A new feature rolling out will allow advertisers to place an interactive map of brick-and-mortar locations with their ad carousels. Ad carousels, for those who haven’t noticed them, are slideshow-like promoted posts that users can swipe through.
Those interactive maps make it possible for Facebook to track whether people who look at these ads then go on to visit the stores they saw and feed that data back to the original advertiser.
That ability, of course, hinges on users giving Facebook permission to track their location; without that setting activated in Facebook mobile, the feature does not work.
But more than being able to tell if a customer visited a store they saw, Facebook can follow them all the way through payments and purchases.

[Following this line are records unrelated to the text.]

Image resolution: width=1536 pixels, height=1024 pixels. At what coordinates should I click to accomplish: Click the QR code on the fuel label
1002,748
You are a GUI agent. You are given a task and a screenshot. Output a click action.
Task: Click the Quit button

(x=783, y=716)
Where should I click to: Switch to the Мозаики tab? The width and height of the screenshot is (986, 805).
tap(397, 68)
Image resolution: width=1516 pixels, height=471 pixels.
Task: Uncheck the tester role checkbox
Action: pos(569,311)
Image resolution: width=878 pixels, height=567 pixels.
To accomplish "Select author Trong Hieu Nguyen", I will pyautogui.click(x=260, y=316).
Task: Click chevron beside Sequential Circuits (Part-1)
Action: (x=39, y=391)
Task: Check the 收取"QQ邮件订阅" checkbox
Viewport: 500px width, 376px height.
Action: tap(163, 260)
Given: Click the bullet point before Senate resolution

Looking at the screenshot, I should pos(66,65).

The final piece of the new service package is an API that will let merchants match their in-store purchase data to Facebook’s advertising tools.
Online sales account for 8–12 percent of all retail sales in the U.S. (depending on whose numbers you like). The rest of the nation’s shopping is done in stores, and physical shopping is particularly hard to correlate with online advertising efforts.
Physical shopping has long been a blind spot in determining the effectiveness of online ads, which explains the recent rush among some of the web’s biggest mobile and digital advertising platforms to find better methods. Google rolled out a similar ad product last month that lets users search store inventories and companies promote their store locations on its Maps feature. Pinterest has also recently announced a collaboration with Oracle to make similar kinds of tracking a possibility.